Now let’s take another graph I made in Challenge #5 showing the average price of Airbnb units by NYC Borough.

ABNYC_filtered %>% 
  filter(room_type == "Entire home/apt") %>% 
  group_by(neighbourhood_group) %>% 
  summarise(mean = mean(price)) %>% 
  ggplot(aes(neighbourhood_group,mean,)) +
  geom_col(fill = "coral") +
  labs(title = "Average Price of Airbnb Units by NYC Borough", 
       x = "Borough", y = "Average Price") +
  theme_bw()

Let’s further disaggregate by room type using the facet_wrap() function.

ABNYC_filtered %>% 
  group_by(neighbourhood_group, room_type, ) %>% 
  summarise(mean = mean(price)) %>% 
  ggplot(aes(neighbourhood_group,mean,)) +
  geom_col(fill = "coral") +
  labs(title = "Average Price of Airbnb Units by NYC Borough and Room Type", 
       x = "Borough", y = "Average Price") +
  theme_bw() +
  facet_wrap(vars(room_type)) +
  theme(axis.text.x = element_text(face = "bold", angle = 90, vjust = 0.5), 
        axis.text.y = element_text(face = "bold"))

This graphs allows us to see that units that are the entire home/apartment cost more than private or shared rooms, but that in all cases Manhattan is the most expensive borough to rent an Airbnb.

More Visualizations

Since I’ve used this dataset for two challenges already, I’d like to use a subset of the data for the next few visualizations. I’m going to focus on just downtown Manhattan. First we’ll take a look at a scatterplot map of all of the listing in the neighborhoods we’re interested in.

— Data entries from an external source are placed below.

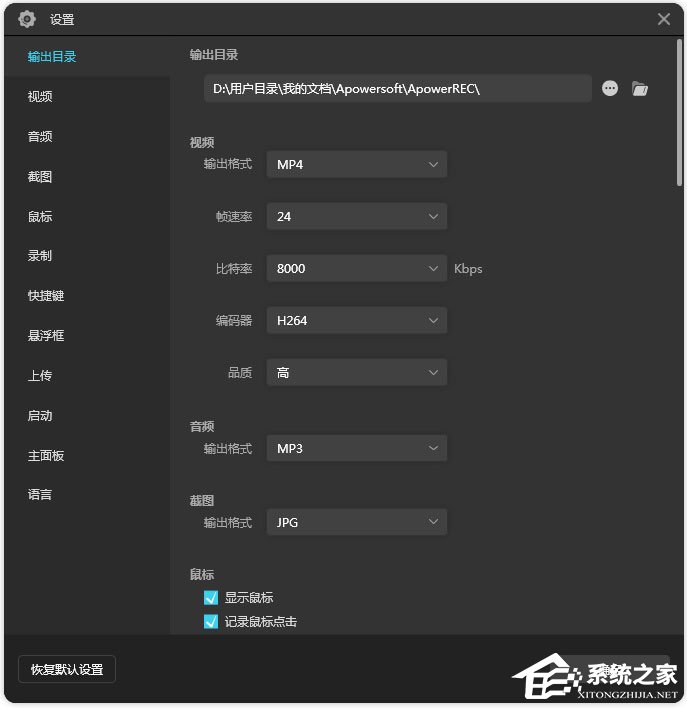The height and width of the screenshot is (708, 687).
Task: Select 视频 in the left sidebar
Action: pyautogui.click(x=40, y=97)
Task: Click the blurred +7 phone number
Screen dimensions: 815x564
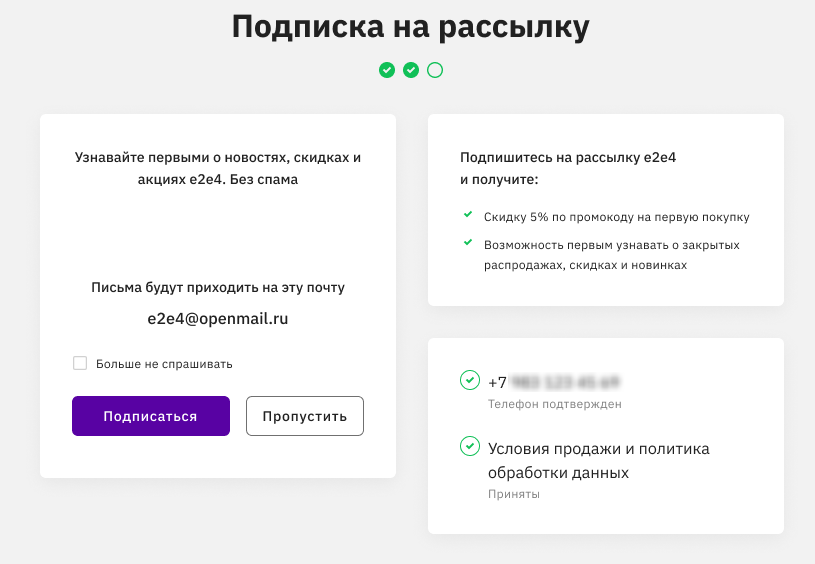Action: click(x=554, y=383)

DowntownManhat <- ABNYC_filtered %>% 
  filter(neighbourhood == "Chelsea" | neighbourhood == "Chinatown" |
           neighbourhood == "East Village" | neighbourhood == "Financial District" |
           neighbourhood == "Flatiron District" | neighbourhood == "Greenwich Village"| 
           neighbourhood == "Little Italy" | neighbourhood == "Lower East Side" |
           neighbourhood == "NoHo" | neighbourhood == "Nolita" | neighbourhood == "SoHo" | 
           neighbourhood == "Civic Center"| neighbourhood == "Stuyvesant Town" | 
           neighbourhood == "Tribeca" | neighbourhood == "Two Bridges" | 
           neighbourhood == "West Village" | neighbourhood == "Gramercy")

DowntownManhat %>% 
  ggplot(aes(longitude, latitude, color = neighbourhood), 
       group = neighbourhood) + geom_point() + 
  labs(title = "Airbnb Units in Downtown Manhattan by Neighborhood", color = "Neighborhood")

This scatterplot shows a rough shape of downtown Manhattan, with each dot representing an Airbnb rental unit.

Next we’ll make a histogram that plots the number of units in each neighborhood, with a breakdown of room type distinguished by a fill color.

DowntownManhat %>% 
  ggplot(aes(x=neighbourhood, fill = room_type)) + geom_histogram(stat="count") +
  theme(axis.text.x = element_text(face = "bold", angle = 90, vjust = 0.5), 
        axis.text.y = element_text(face = "bold")) +
  labs(title = "Count of Airbnb Units in Downtown Manhattan by Neighborhood and Room Type",
       x = "Neighborhood", y = "Count of Units", fill = "Room Type")

This shows that the most units are in the East Village, Chelsea, and the Lower East Side. Most units are an entire home/apartment.

Next, let’s compare the price of units in each neighborhood with geom_boxplot().

DowntownManhat %>% 
  ggplot(aes(x=neighbourhood, y = price)) + geom_boxplot(fill = "cornflowerblue") +
  theme(axis.text.x = element_text(face = "bold", angle = 90, vjust = 0.5), 
        axis.text.y = element_text(face = "bold")) +
  labs(title = "Price of Airbnb Units in Downtown Manhattan by Neighborhood",
       x = "Neighborhood", y = "Price")

Here we can see that the median price is highest for units in Tribeca, Noho, and the Flatiron District, although none of these three have the highest maximum price (although of course we removed the outliers above $1,000, so it’s possible there are more units in those neighborhoods that are over $1,000). The most affordable Airbnb units, at least going by their median prices, look to be in the neighborhoods Two Bridges, Stuyvesant Town, and Chinatown.